This motive we find recurring again and again in his correspondence and in his ultimate notes. Not, “What can I do for myself?” but “What can I do for mankind?” Never falsely humble, but, on the contrary, properly proud of his achievements, jealous of his own good name and fame and eager honestly to acquire wealth, he yet ever put the public good above his private gain.
He was now again in Europe, the goal of his desires for many years, and he was about to visit the Continent, where he had never been. Paris, with her treasures of art, Italy, the promised land of every artist, lay before him.
We shall miss the many intimate letters to his wife and to his parents, but we shall find others to his brothers and to his friends, perhaps a shade less unreserved, but still giving a clear account of his wanderings, and, from a mass of little notebooks and sketch-books, we can follow him on his pilgrimage and glean some keen observations on the peoples and places visited by him. It must be remembered that this was still the era of the stage-coach and the diligence, and that it took many days to accomplish a journey which is now made in almost the same number of hours.

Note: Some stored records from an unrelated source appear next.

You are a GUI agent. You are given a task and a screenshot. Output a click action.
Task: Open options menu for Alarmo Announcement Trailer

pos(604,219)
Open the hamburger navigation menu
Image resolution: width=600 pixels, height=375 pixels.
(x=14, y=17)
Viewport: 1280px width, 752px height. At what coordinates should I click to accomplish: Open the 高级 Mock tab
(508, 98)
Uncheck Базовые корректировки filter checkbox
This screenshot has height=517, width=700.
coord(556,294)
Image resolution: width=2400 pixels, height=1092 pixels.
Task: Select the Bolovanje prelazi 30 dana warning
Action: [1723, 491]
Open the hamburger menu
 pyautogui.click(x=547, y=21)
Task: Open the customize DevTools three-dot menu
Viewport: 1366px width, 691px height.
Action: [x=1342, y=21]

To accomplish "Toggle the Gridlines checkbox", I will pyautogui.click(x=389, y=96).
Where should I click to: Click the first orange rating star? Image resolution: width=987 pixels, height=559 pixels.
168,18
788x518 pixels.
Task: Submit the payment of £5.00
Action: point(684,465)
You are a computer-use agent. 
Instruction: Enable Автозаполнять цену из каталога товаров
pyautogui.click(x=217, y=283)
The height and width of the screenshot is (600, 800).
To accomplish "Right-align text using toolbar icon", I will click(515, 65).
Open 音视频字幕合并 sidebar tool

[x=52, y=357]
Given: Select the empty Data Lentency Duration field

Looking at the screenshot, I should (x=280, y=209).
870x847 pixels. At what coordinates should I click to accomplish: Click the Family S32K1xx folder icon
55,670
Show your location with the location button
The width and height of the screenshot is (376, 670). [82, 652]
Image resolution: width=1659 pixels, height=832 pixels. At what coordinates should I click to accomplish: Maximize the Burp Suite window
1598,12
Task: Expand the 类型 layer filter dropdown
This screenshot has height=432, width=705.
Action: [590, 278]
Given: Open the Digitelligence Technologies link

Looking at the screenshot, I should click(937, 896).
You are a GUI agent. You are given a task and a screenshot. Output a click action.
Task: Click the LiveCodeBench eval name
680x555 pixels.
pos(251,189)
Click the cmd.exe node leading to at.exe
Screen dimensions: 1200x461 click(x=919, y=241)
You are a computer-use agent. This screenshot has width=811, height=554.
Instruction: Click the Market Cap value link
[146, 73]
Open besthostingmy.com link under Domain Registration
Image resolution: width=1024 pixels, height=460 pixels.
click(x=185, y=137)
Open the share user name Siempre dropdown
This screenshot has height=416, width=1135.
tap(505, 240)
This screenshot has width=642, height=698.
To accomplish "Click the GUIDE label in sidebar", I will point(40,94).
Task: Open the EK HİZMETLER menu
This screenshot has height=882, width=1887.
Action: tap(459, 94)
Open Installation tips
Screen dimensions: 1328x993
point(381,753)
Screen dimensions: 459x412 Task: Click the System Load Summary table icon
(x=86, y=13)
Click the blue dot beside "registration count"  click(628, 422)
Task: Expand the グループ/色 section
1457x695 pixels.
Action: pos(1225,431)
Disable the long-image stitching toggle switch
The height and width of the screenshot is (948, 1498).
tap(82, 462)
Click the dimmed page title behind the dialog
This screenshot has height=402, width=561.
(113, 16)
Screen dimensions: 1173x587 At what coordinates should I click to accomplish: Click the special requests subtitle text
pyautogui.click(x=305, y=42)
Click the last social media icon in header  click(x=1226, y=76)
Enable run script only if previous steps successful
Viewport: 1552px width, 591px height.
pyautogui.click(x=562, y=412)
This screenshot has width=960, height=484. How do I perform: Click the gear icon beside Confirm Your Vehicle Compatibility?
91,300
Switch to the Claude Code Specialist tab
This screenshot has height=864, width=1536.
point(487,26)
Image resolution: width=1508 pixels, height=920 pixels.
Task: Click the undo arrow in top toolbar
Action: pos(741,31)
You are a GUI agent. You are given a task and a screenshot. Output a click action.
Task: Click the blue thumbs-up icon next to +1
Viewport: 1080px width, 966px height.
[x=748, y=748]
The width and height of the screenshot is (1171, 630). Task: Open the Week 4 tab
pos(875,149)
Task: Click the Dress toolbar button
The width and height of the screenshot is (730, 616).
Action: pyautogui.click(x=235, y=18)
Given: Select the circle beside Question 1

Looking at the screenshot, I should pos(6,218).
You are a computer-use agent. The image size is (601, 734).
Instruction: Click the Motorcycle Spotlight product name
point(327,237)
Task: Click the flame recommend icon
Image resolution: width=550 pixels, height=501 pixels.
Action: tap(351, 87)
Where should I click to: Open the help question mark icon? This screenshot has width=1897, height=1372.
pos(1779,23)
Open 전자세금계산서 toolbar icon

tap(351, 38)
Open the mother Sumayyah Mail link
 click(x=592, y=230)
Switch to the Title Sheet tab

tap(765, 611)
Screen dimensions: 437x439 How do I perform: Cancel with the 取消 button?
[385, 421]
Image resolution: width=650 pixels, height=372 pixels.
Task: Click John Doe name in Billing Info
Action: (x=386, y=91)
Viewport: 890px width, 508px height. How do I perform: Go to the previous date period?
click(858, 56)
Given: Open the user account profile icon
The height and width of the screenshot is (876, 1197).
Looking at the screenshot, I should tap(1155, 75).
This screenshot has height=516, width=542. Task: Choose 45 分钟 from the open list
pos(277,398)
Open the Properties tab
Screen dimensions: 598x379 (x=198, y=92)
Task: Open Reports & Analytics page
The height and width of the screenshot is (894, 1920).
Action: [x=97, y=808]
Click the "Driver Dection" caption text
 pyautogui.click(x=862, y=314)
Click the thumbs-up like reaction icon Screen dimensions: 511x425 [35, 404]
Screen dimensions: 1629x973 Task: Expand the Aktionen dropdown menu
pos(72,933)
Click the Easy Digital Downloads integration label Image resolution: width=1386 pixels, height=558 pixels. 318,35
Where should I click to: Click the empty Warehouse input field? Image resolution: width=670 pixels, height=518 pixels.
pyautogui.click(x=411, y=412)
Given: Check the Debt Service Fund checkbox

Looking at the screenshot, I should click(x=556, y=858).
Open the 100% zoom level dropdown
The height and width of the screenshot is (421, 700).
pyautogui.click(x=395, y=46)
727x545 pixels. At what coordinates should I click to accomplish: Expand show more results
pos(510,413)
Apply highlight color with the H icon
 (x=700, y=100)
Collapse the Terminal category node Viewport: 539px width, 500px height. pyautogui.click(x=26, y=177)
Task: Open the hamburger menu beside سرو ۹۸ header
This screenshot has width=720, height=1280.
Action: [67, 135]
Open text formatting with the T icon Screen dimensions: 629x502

On Christmas Day, 1829, he begins a letter from Dover to a favorite cousin, Mrs. Margaret Roby, of Utica, New York:—
“When I left Liverpool I took my seat upon the outside of the coach, in order to see as much as possible of the country through which I was to pass. Unfortunately the fog and smoke were so dense that I could see objects but a few yards from the road. Occasionally, indeed, the fog would become less dense, and we could see the fine lawns of the seats of the nobility and gentry, which were scattered on our route, and which still retained their verdure. Now and then the spire and towers of some ancient village church rose out of the leafless trees, beautifully simple in their forms, and sometimes clothed to the very tops with the evergreen ivy. It was severely cold; my eyebrows, hair, cap, and the fur of my cloak were soon coated with frost, but I determined to keep my seat though I suffered some from the cold.
“Their fine natural health, or the frosty weather, gave to the complexions of the peasantry, particularly the females and children, a beautiful rosy bloom. Through all the villages there was the appearance of great comfort and neatness,—a neatness, however, very different from ours. Their nicely thatched cottages bore all the marks of great antiquity, covered with brilliant green moss like velvet, and round the doors and windows were trained some of the many kinds of evergreen vines which abound here. Most of them also had a trim courtyard before their doors, planted with laurel and holly and box, and sometimes a yew cut into some fantastic shape. The whole appearance of the villages was neat and venerable; like some aged matron who, with all her wrinkles, her stooping form, and grey locks, preserves the dignity of cleanliness in her ancient but becoming costume.